To do => Reproduce verbatim the lines between the one holding "Where should I click to: Open the" and the one holding "will (116, 245).", inclusive.

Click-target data
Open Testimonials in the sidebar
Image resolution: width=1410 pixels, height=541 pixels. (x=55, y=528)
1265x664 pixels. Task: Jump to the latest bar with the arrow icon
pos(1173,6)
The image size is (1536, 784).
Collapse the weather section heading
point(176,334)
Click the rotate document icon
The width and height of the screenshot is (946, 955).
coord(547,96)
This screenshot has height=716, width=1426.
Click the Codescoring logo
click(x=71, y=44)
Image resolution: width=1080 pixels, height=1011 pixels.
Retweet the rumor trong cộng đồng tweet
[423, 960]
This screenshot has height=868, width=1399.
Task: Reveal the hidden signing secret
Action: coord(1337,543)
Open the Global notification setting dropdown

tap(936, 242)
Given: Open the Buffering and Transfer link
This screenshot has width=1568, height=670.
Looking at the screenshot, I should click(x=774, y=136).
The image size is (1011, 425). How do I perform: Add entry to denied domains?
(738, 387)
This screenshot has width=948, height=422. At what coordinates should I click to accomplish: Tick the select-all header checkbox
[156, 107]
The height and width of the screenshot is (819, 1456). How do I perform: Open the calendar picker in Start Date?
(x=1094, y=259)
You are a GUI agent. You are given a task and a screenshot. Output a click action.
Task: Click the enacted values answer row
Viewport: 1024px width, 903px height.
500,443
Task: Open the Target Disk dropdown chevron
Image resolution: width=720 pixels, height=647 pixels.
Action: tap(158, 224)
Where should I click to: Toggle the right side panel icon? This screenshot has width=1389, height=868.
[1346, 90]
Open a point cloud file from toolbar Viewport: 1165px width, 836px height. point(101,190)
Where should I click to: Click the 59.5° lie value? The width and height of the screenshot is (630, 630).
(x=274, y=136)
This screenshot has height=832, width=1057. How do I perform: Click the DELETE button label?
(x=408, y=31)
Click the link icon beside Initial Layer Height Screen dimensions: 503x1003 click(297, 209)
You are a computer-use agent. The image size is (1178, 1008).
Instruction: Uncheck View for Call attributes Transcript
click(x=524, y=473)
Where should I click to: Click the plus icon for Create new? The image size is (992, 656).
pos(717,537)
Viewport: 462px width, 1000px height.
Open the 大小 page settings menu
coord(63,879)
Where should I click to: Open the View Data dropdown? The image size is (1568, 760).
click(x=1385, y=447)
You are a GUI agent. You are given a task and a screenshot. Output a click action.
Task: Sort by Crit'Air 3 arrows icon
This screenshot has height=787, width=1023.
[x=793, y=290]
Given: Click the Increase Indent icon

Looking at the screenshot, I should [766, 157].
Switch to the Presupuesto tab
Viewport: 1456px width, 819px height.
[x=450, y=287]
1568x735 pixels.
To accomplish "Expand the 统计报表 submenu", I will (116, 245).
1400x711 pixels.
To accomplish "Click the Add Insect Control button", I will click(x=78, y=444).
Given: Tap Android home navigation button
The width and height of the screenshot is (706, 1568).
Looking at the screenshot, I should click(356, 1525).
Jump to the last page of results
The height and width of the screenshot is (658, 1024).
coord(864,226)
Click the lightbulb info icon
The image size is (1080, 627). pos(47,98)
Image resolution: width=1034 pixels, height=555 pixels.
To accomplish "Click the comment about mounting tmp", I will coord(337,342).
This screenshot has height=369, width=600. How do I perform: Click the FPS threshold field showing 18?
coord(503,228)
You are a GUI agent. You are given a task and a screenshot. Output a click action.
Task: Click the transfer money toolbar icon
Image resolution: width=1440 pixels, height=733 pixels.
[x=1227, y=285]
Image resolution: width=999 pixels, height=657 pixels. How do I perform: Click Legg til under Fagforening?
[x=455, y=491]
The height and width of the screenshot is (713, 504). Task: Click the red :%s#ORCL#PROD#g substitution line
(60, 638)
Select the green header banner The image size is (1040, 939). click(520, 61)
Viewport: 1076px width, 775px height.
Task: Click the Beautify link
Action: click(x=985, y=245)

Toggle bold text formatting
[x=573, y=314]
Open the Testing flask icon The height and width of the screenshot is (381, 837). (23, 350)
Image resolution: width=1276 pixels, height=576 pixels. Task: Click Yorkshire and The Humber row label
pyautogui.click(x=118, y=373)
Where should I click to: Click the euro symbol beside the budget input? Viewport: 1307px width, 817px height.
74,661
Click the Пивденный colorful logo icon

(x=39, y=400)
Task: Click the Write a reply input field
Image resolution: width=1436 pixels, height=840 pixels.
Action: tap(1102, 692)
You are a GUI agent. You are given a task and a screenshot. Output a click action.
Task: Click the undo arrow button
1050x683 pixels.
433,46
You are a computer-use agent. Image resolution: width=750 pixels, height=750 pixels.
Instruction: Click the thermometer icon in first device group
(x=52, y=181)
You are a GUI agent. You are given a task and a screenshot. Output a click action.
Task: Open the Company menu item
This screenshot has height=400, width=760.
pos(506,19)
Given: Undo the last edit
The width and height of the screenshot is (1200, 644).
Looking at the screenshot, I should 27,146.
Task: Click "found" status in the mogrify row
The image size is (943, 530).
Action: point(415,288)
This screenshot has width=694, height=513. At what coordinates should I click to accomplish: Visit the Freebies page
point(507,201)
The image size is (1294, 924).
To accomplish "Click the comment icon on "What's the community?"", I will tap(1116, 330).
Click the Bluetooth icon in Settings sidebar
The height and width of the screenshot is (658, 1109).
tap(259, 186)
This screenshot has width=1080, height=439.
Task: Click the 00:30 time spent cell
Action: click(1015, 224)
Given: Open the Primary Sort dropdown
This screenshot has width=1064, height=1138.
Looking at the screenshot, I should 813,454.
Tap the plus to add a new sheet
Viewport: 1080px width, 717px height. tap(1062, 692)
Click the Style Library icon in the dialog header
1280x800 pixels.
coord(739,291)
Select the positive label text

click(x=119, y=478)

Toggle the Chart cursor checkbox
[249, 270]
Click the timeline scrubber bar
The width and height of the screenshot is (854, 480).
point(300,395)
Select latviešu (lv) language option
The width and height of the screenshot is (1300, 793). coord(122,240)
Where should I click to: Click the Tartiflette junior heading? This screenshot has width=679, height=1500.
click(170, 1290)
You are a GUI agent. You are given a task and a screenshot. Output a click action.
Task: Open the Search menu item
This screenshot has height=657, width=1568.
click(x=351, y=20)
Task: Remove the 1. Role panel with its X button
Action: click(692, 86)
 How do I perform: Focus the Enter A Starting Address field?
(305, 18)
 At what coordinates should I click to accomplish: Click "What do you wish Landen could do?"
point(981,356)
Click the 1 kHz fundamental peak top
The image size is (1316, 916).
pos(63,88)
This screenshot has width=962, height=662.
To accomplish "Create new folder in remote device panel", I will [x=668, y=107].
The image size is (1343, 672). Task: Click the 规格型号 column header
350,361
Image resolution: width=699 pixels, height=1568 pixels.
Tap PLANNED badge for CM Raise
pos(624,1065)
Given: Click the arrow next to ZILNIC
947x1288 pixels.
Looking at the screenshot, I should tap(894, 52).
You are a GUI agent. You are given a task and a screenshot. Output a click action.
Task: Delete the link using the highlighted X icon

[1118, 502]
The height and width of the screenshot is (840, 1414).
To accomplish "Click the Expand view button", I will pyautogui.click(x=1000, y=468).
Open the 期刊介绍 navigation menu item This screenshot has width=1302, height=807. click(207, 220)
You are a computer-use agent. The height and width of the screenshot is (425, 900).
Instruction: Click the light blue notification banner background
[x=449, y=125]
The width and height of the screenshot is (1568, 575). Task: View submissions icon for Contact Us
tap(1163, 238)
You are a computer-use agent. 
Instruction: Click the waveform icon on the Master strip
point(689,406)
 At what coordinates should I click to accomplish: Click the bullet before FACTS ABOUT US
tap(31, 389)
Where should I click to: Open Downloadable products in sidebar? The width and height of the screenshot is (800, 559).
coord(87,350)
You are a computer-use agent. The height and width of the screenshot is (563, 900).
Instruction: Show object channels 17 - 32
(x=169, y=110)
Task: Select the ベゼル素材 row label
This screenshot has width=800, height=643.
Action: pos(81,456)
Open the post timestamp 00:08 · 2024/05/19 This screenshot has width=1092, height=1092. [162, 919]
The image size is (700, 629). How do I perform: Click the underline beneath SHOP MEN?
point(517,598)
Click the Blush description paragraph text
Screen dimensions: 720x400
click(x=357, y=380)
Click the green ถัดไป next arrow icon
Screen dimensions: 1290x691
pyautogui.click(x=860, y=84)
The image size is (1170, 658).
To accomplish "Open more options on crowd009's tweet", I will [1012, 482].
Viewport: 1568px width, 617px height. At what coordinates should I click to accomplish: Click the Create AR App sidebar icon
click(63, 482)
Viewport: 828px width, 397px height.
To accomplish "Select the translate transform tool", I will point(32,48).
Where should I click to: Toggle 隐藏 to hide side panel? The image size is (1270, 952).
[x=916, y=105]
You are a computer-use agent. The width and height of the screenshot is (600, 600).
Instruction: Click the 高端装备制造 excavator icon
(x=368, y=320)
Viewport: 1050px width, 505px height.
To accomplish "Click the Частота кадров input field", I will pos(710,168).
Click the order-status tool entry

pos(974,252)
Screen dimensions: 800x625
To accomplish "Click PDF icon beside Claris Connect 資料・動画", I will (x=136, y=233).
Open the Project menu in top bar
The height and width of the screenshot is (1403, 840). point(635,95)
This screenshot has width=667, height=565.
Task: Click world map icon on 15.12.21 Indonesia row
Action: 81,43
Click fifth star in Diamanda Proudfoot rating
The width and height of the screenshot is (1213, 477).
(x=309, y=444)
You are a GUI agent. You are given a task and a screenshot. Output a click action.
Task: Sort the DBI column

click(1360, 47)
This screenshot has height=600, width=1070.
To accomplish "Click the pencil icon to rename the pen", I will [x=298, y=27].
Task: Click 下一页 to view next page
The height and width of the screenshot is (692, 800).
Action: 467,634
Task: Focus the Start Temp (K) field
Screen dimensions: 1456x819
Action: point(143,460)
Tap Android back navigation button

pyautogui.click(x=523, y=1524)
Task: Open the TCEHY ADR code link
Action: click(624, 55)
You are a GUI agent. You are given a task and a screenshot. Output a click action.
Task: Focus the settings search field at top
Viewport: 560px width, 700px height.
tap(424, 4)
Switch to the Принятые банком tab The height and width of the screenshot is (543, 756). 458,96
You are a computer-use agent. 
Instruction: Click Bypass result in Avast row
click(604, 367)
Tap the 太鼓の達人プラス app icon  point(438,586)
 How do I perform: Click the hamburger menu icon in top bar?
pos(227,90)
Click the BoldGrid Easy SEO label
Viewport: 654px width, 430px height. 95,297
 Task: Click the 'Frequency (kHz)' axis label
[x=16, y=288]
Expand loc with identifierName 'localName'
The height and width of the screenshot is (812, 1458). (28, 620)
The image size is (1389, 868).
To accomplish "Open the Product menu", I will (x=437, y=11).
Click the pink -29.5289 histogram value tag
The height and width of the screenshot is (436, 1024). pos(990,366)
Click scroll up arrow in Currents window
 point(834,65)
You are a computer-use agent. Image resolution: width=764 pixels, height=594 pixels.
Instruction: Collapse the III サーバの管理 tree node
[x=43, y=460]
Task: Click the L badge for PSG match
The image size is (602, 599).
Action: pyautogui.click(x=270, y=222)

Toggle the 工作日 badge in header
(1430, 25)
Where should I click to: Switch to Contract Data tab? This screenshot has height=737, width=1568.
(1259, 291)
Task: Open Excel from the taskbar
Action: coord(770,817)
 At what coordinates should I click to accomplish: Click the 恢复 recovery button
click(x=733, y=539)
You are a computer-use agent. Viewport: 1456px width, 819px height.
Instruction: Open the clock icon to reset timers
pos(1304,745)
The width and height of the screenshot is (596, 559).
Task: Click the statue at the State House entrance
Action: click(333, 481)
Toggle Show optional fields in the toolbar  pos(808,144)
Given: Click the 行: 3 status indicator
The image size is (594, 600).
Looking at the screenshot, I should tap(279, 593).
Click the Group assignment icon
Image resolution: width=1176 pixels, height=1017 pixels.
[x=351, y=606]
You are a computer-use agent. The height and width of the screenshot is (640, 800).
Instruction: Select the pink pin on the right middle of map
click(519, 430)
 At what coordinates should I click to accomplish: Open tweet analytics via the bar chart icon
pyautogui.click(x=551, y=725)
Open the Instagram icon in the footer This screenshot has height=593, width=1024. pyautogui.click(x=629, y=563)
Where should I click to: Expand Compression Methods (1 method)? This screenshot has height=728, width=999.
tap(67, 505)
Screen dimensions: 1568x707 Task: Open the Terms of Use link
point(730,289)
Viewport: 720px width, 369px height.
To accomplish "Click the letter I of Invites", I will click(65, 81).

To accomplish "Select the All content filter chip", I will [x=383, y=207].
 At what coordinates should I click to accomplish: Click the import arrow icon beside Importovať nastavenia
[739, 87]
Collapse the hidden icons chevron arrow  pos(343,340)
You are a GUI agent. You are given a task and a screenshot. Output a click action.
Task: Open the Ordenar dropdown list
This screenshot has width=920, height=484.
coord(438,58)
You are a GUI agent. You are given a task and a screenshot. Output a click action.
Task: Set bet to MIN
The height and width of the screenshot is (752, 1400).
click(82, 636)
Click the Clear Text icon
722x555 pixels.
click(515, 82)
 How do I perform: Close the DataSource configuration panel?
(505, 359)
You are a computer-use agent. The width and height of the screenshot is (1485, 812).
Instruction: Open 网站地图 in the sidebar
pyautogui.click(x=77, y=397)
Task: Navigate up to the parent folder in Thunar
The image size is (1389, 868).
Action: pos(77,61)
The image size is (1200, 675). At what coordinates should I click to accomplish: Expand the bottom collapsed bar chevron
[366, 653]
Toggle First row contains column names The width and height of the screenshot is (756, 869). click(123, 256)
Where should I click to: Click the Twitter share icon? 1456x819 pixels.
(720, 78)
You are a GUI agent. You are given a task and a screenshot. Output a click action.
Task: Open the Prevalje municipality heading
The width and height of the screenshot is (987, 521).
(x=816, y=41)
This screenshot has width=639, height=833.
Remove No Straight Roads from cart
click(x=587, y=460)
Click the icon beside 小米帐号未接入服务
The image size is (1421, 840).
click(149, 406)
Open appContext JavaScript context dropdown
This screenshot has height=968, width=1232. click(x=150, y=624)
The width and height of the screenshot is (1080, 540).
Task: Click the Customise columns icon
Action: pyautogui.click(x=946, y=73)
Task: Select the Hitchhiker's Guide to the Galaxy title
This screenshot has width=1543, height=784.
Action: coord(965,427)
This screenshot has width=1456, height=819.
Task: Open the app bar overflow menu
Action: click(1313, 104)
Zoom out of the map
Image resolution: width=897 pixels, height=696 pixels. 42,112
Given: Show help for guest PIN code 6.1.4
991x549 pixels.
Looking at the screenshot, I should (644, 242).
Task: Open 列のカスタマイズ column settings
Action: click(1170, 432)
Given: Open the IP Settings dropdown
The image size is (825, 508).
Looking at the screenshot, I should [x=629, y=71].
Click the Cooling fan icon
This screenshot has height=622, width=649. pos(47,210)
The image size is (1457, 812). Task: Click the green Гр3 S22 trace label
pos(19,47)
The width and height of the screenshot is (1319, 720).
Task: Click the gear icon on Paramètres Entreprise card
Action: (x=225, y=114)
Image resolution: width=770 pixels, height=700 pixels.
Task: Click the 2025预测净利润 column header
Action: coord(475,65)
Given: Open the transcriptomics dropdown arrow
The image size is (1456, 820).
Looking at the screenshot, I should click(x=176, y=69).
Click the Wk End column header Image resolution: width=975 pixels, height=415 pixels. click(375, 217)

The reply =>
Where should I click to: Open the View Data dropdown? The image size is (1568, 760).
click(x=1385, y=447)
You are a GUI agent. You are given a task and a screenshot. Output a click action.
Task: Sort by Crit'Air 3 arrows icon
This screenshot has height=787, width=1023.
[x=793, y=290]
Given: Click the Increase Indent icon

Looking at the screenshot, I should [766, 157].
Switch to the Presupuesto tab
Viewport: 1456px width, 819px height.
[x=450, y=287]
1568x735 pixels.
To accomplish "Expand the 统计报表 submenu", I will (116, 245).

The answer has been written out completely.